The report says more than 70 percent of students due to graduate in two months' time had yet to find a position.
"March is usually the peak season for graduating students to sign job contracts," said Wu Xiaohui, senior campus recruitment consultant with SFSC, adding that normally about 70 percent have job offers by now.
"This time, the situation is completely upside down," he said.
Among the 500-odd first-time job seekers surveyed, 35 percent had sent out 30 to 50 copies of their resumes since the job-hunting season started last autumn. Another almost 30 percent had submitted 50 resumes or more.
The most frenzied student said he had distributed about 600 copies of his resume.
"Most of us have adopted a very broad approach, submitting CVs to every potential recruiter at any opportunity - job fairs, campus recruitment sessions or by e-mail," said Wu Zhongfu, a student at Donghua University. "People are just plowing through every single possibility to see whether there's an open door."

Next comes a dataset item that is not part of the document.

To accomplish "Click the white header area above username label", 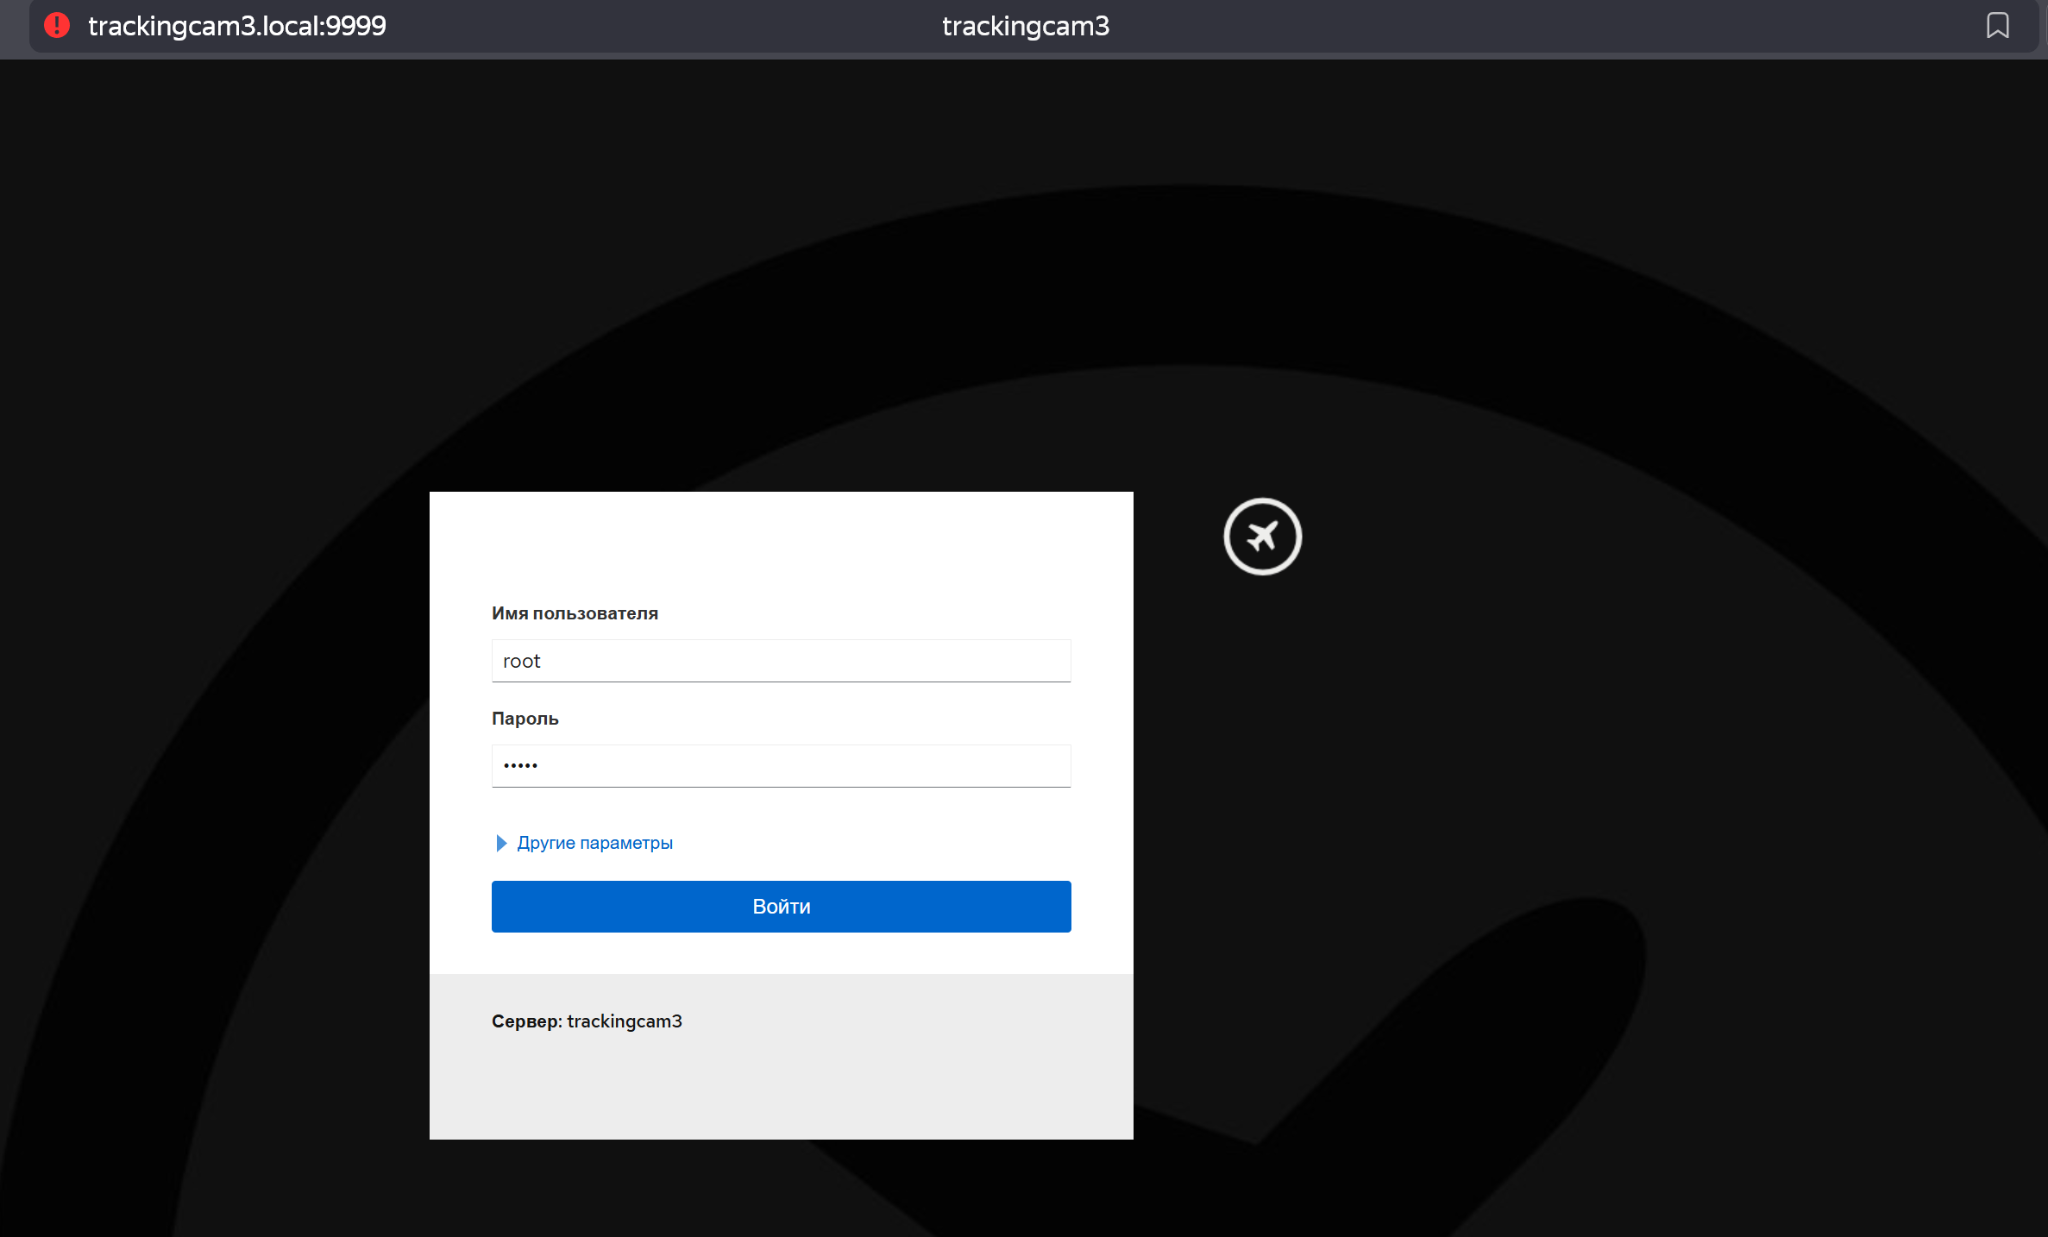I will (780, 545).
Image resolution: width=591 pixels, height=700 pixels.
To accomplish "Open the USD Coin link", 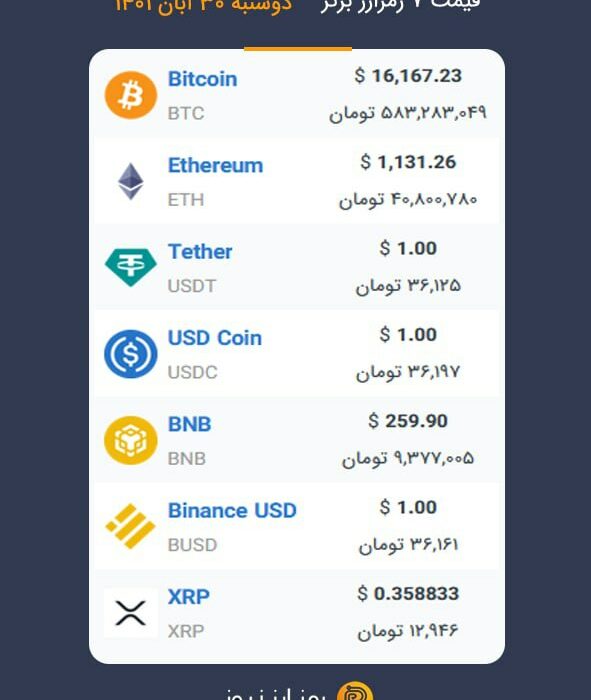I will [x=215, y=338].
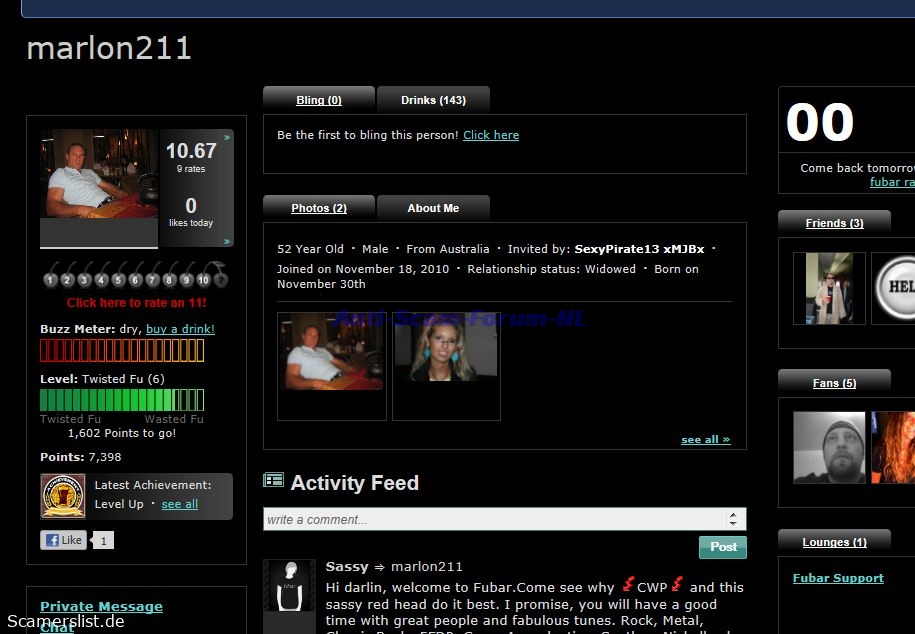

Most students, however, had heard nothing back.
"Many multinational corporations have stopped hiring on the instructions of their global headquarters, even if professional demand is still out there in China," Wu said.
About 55 percent of the 104 multinational corporations surveyed didn't intend to add any new staff this year.
Among those that are still recruiting, half will hire less than 10 people, compared with an average of 50 to 100 people in previous years.
To boost graduates' employment prospects, SFSC teamed up with 157 multinational corporations to offer 1,000 vocational training opportunities, 1,000 internship positions and 1,000 job openings for graduates earlier this month.
Also, a funeral industry job fair on Saturday unexpectedly attracted hundreds of students looking for jobs in cemeteries and funeral parlors.
More than 3,200 people arrived to compete for nearly 400 positions. There were openings for, among other things, grave-stone designers and make-up experts for corpses, as well as customer services and archivist positions.